Turn the lines below into a JSON list of strings, one string per line and no blank lines, starting at the line that contains "so click(x=306, y=406)." and ending at the line that contains "The image size".

[Data for processing]
====================

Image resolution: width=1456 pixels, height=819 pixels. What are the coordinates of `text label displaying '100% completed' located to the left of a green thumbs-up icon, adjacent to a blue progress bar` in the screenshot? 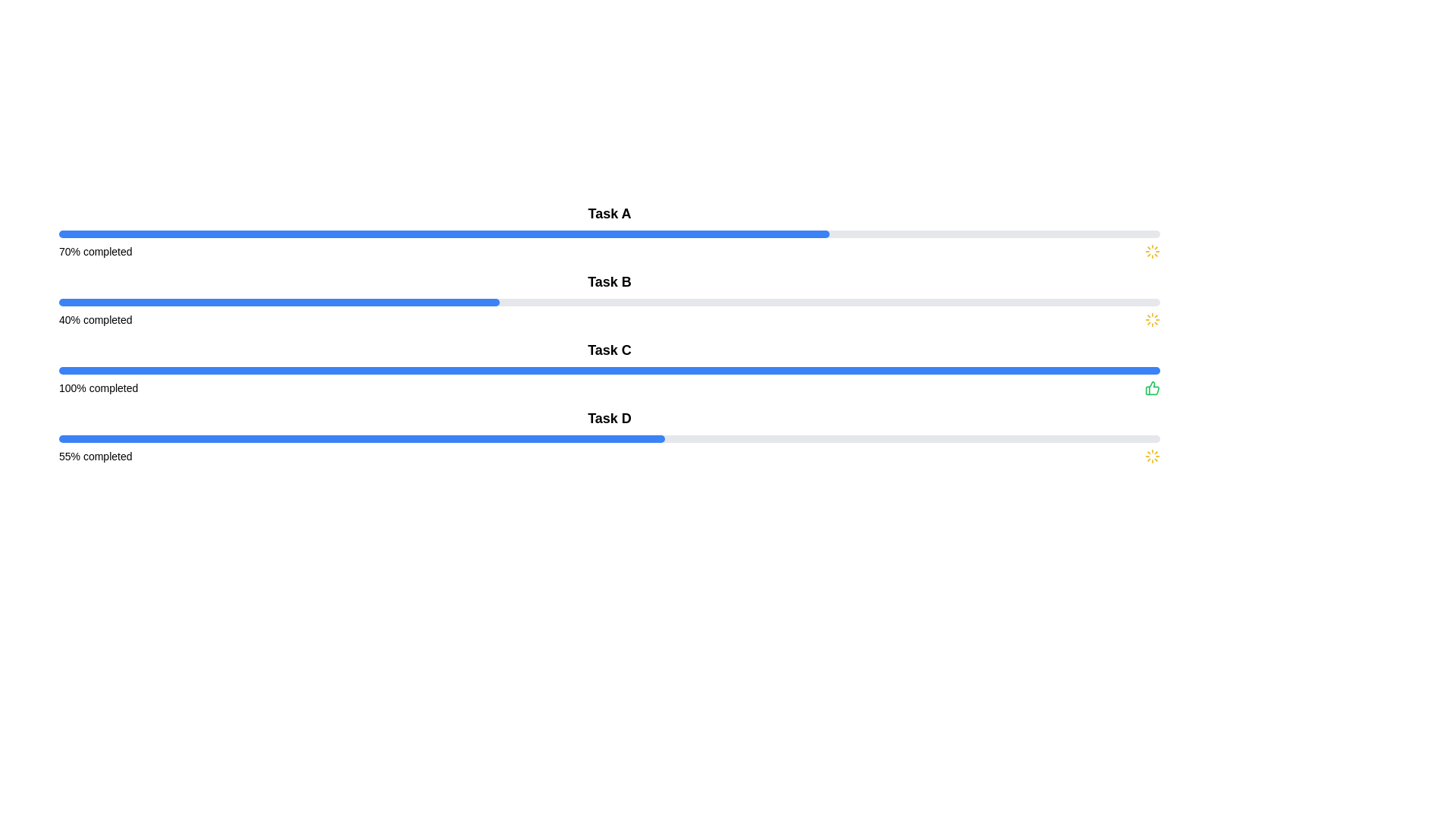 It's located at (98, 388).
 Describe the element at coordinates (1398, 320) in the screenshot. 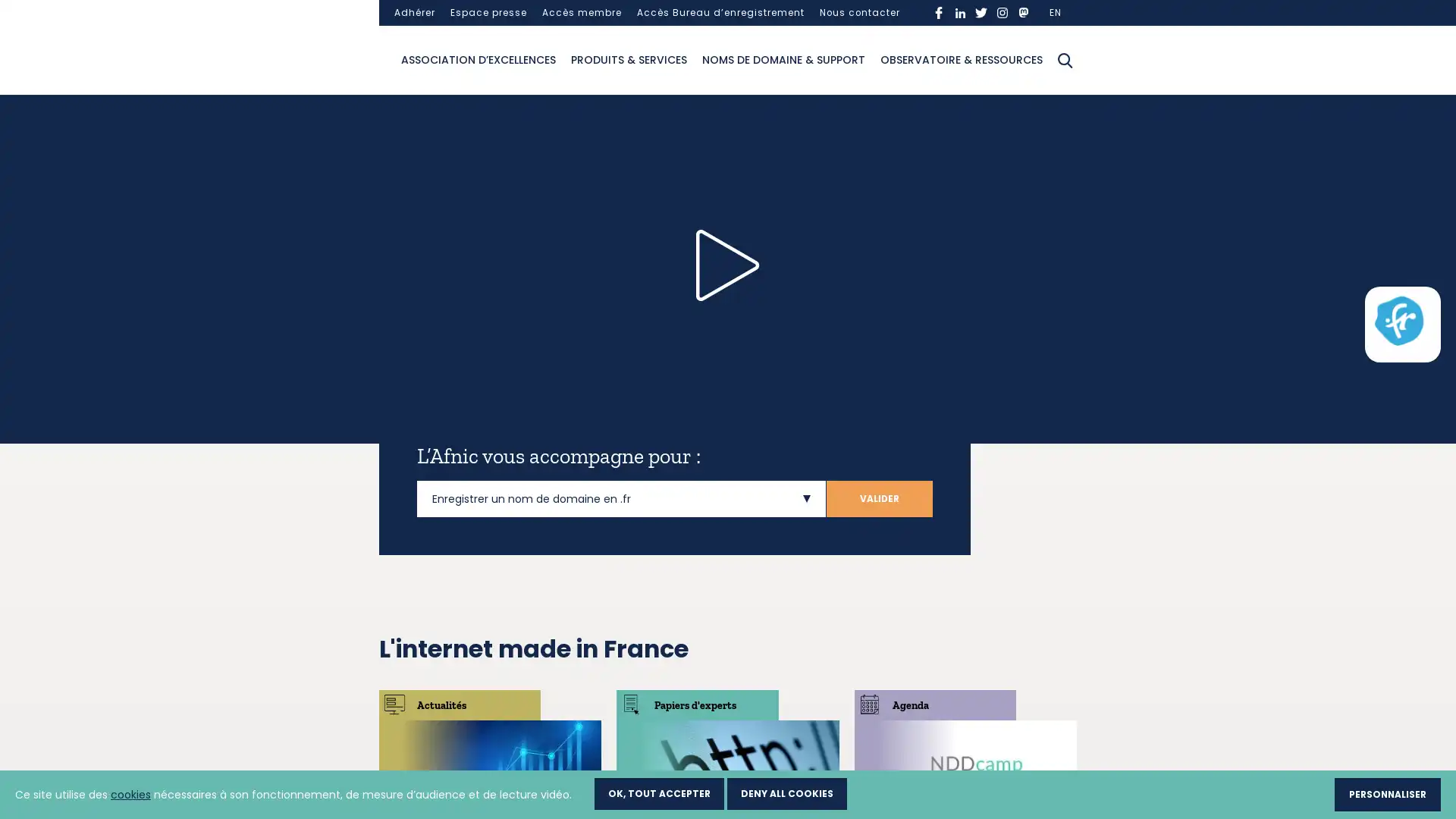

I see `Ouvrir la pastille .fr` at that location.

====================

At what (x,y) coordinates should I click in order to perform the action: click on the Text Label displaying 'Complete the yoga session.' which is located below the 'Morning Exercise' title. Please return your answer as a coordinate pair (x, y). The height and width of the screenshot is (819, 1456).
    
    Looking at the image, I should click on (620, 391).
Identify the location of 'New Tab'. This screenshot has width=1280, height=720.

====================

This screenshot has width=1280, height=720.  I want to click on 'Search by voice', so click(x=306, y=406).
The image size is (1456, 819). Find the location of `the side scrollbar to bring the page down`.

====================

[Final result]
[
  "This screenshot has width=1280, height=720.  I want to click on 'Search by voice', so click(x=306, y=406).",
  "The image size is (1456, 819). Find the location of `the side scrollbar to bring the page down`."
]